Read

An Ugly Number Underlines the Need to Go for Growth

We learned this morning that the U.S. economy grew at 2.2% in the first quarter of this year — a rate that indicates that a traditional...

We learned this morning that the U.S. economy grew at 2.2% in the first quarter of this year — a rate that indicates that a traditional recovery is still elusive four-and-a half years after the recession began. Many journalists and Wall Street cheerleaders tried to paint a smiley face on the news, noting that, hey, it’s our 11th positive quarter in a row and that, hey, we’re doing better than Europe. Little solace. We’re even down from 3% growth in the fourth quarter of 2011, which wasn’t all that great itself. Two point two is an ugly number. Economist Steven Blitz, quoted in the New York Times, had it right: “I don’t think the issue is whether or not the growth rate is sustainable. I think the question is whether the growth rate that’s sustainable is acceptable — politically and socially acceptable.” It is not. Growing at 2.2% is roughly what the Congressional Budget is projecting as far as the eye can see, and it is absolutely unacceptable — not just in a political and social sense, but in a moral one as well. Government’s role is to provide an environment that allows the private sector to thrive, thus offering the opportunity for prosperity and security that American families want and deserve. Since the recession of 2008-09, that is not happening. As Edward Lazear, former chairman of the Council of Economic Advisors and a member of the Bush Institute’s own advisory board, pointed out earlier this month in the Wall Street Journal:

According to the National Bureau of Economic Research, the recovery began in the second half of 2009. Since that time, the economy has grown at 2.4%, below our long-term trend by either measure. At this point, the economy is 12% smaller than it would have been had we stayed on trend growth since 2007. Worse, the gap is growing over time. Today, the economy is four percentage points further from the trend line than it was the first quarter of 2009 when this administration’s nearly $900 billion fiscal stimulus efforts began. If forecasts of around 2% growth turn out to be accurate, we will add to that gap this year.

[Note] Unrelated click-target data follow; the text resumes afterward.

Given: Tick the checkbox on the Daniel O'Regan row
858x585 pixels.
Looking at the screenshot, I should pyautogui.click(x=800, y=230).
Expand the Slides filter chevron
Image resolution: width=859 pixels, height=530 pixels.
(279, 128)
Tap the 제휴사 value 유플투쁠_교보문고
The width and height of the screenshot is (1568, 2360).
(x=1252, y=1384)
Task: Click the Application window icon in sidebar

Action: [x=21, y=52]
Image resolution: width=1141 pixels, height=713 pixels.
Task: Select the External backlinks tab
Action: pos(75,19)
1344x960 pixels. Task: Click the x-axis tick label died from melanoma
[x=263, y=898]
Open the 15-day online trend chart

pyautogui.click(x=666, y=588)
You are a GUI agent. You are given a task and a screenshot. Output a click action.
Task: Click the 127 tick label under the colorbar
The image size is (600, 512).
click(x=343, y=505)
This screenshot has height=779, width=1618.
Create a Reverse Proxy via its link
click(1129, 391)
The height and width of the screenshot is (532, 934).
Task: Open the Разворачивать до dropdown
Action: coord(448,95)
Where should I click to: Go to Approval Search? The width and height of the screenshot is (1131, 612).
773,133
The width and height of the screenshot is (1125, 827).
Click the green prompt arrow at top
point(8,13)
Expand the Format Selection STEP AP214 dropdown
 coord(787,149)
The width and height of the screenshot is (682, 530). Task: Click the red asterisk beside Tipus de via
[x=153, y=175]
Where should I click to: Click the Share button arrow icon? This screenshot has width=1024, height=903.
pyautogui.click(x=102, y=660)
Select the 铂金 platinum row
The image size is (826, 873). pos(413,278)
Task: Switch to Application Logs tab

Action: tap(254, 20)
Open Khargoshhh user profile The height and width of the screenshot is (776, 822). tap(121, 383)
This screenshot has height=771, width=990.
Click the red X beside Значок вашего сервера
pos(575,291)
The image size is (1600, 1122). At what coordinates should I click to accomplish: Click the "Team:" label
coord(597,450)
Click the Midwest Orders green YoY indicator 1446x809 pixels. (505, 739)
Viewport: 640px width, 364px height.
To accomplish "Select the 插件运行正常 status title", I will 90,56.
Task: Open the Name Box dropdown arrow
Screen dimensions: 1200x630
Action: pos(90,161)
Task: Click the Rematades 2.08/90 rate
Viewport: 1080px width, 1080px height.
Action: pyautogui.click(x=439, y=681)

Normally after a recession, the economy snaps back like a rubber band. The worse the recession, the more powerful the snap-back. For instance, after the recession of the early 1980s, the economy grew the next two years at an average of 6%. Think of a line rising from the bottom left to the top right of a chart. Occasionally, we have recessions, where the line drops below the historic trend, but then it bounces back and the trend resumes. Over the past three years the line has not merely stayed below trend, it is not even running parallel. It’s been trailing off to the right and headed down. Growth is the answer. And the way to get it is through policies that focus on growth like a laser: tax reform that encourages investment and work, immigration reform that attracts entrepreneurs from all over the world, energy policy that allows us to take advantage of our abundant resources, regulatory policy that doesn’t deter innovation and production. Think growth before you think anything else. The lack of a real recovery nearly three full years after the official end of the recession (the NBER says it started in December 2007 and ended in June 2009) is a failure of economic policy that is unprecedented in the past three-quarters of a century. The latest growth figures confirm that sad reality and underline the urgency to shift to growth — with a target of 4% real sustainable GDP increases annually — as the goal.